It is obvious that a large portion of anime is have *comedic* elements to them. Other popular genres include *Action*, *Adventure*, and *Fantasy*.

Scaling the distribution of episode by log10, reveals that most of the anime series have less than 10 episodes associated with them likely because movies, and OVAs are included in the data. A good portion of anime have more than 10 episodes, with a few of them having more than 50 episodes.

The episode counts can thus be binned into categorical features as a rough indicator of the length of the series:
- **few**: less than 10 episodes
- **moderate**: 10 to 50 episodes
- **many**: more than 50 episodes

Reducing the granularity of episode counts will allow for more descriptive features.

In [None]:
# One-hot encode categorical 'episodes' 
def categorize_episodes(episodes_col):
    if episodes_col < 10:
        return 'few'
    elif episodes_col <=50:
        return 'moderate'
    else:
        return 'many'

anime_allfeatures['episodes_category'] = anime_allfeatures['episodes'].apply(categorize_episodes)
anime_allfeatures = pd.get_dummies(anime_allfeatures,
                                   columns=['episodes_category'],
                                   prefix='episodes')


We will employ a similar strategy for categorizing and encoding the `members` feature since its distribution is quite sparse. The distribution will be categorized into 5 quantiles of (approximately) equal sizes:
- **1st quantile**: 0-20% of distribution
- **2nd quantile**: 20-40% of distribution
- **3rd quantile**: 40-60% of distribution
- **4th quantile**: 60-80% of distribution
- **5th quantile**: 60-100% of distribution

In [None]:
# Get 'members' quintile values
member_quantiles = [0.2, 0.4, 0.6, 0.8, 1.0]
quintile_names = ['Q1','Q2','Q3','Q4','Q5']

member_quant_vals = anime_allfeatures['members'].quantile(member_quantiles,
                                                          interpolation='nearest').values

print('`members` Quintile values:', list(member_quant_vals))

member_q_val_map = {}
for i in range(len(member_quant_vals)):
    member_q_val_map[member_quant_vals[i]] = quintile_names[i]

# Apply member categories
def categorize_members(members_col):
    for q_val in member_quant_vals:
        if members_col <= q_val:
            return member_q_val_map[q_val]

anime_allfeatures['members_quintile'] = anime_allfeatures['members'].apply(categorize_members)   
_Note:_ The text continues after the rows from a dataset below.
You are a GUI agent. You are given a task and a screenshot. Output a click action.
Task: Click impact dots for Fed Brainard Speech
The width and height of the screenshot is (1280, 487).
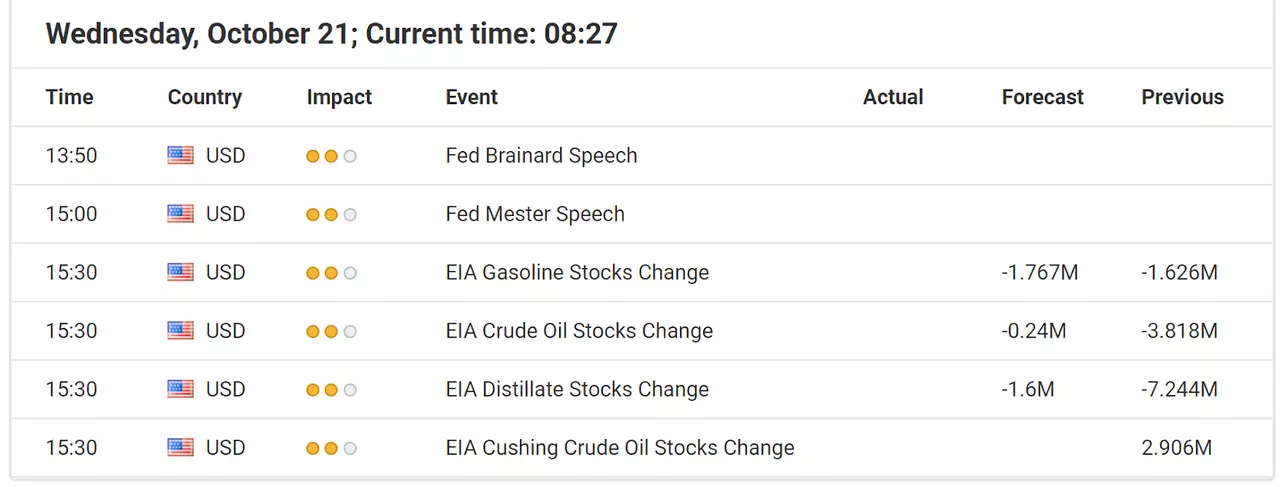point(331,156)
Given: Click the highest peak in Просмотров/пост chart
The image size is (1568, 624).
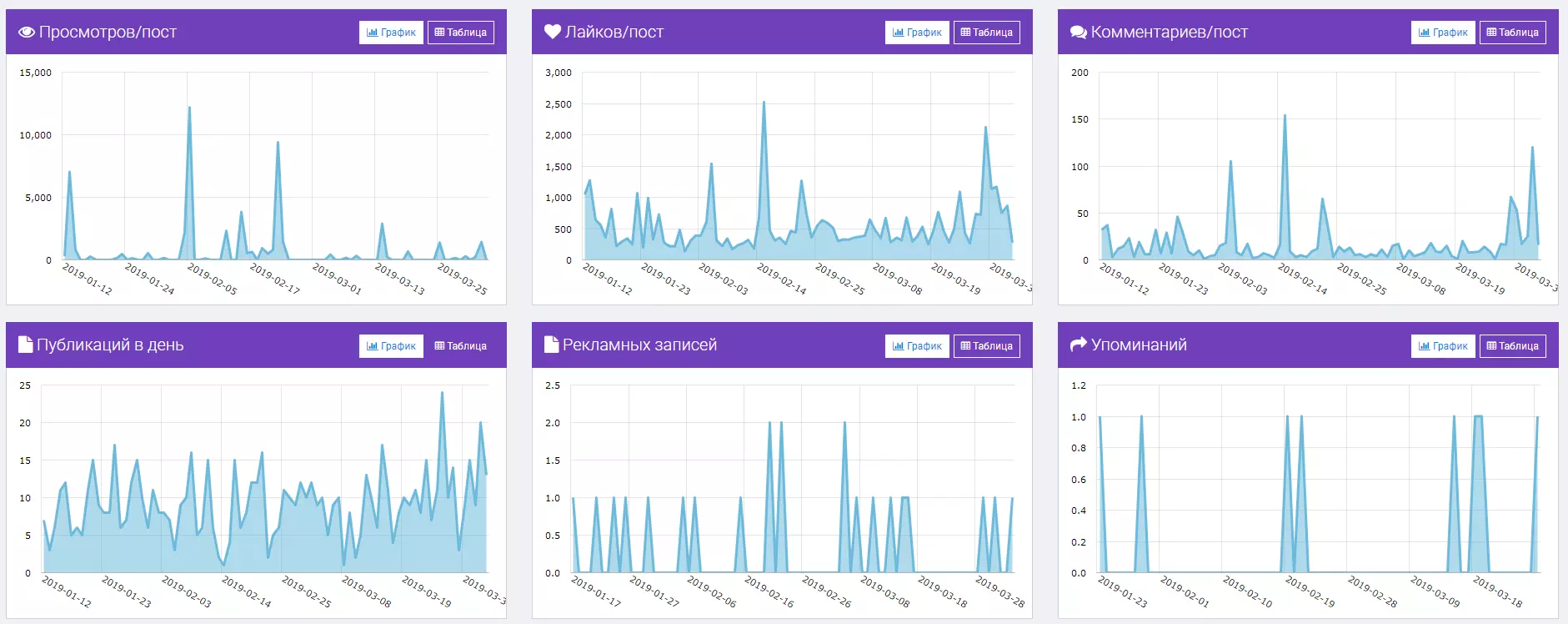Looking at the screenshot, I should point(189,108).
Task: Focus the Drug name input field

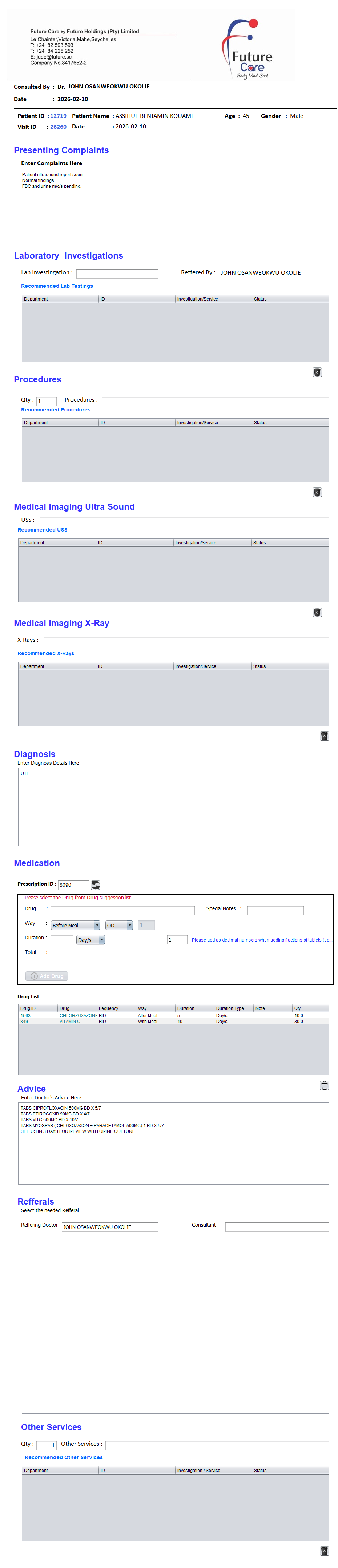Action: [122, 910]

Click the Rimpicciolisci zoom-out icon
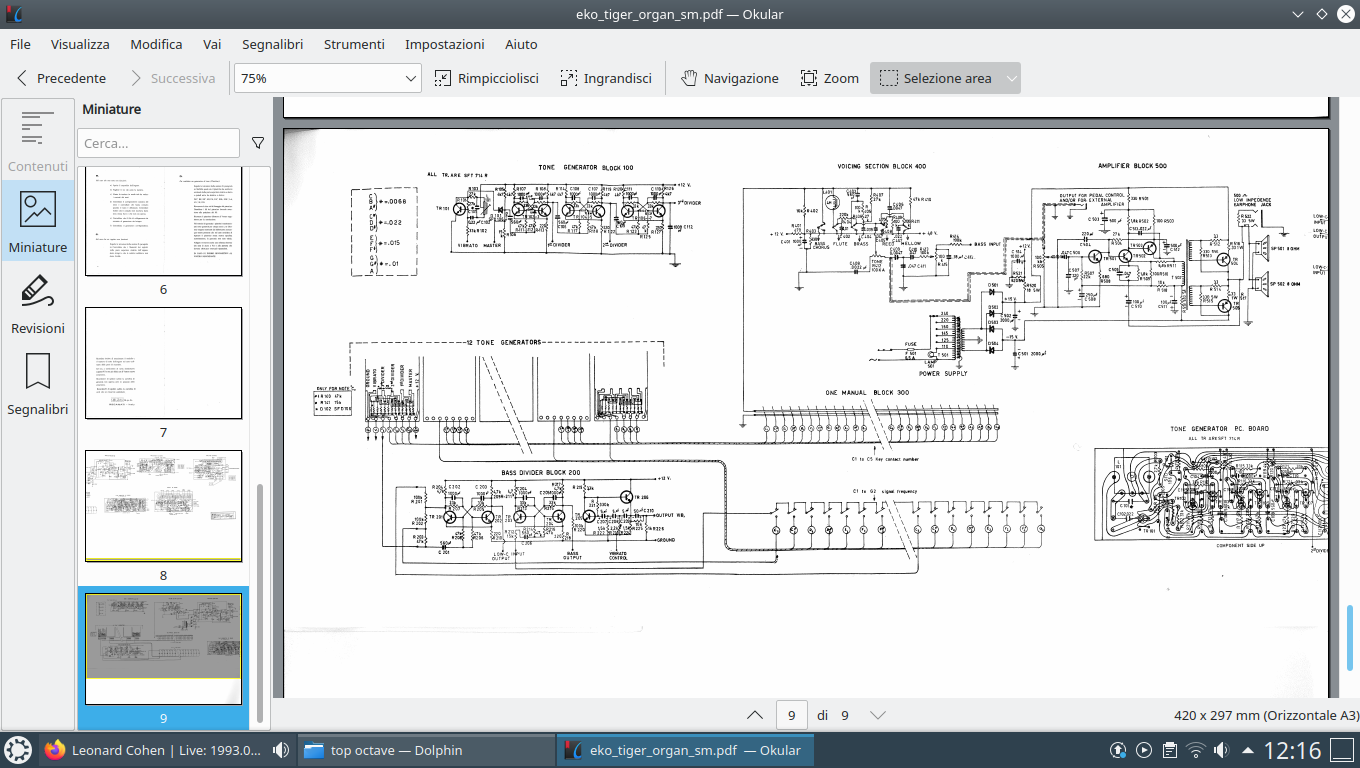pyautogui.click(x=443, y=78)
# One-hot encode 'members' (binned into quintiles)
anime_allfeatures = pd.get_dummies(anime_allfeatures,
                                   columns=['members_quintile'],
                                   prefix='members')

anime_allfeatures.head()

## 2.0 Evaluation
Since recommender systems are concerned with providing good rankings of items to different users, we need a way to differentiate the quality of a RecSys' recommendations. To do so, we need a way of testing a RecSys in an offline manner with ranking metrics.

While offline testing is important, the real performance of a RecSys depends on how much business value it brings once deployed online. In practice, this can be done by performing A/B testing.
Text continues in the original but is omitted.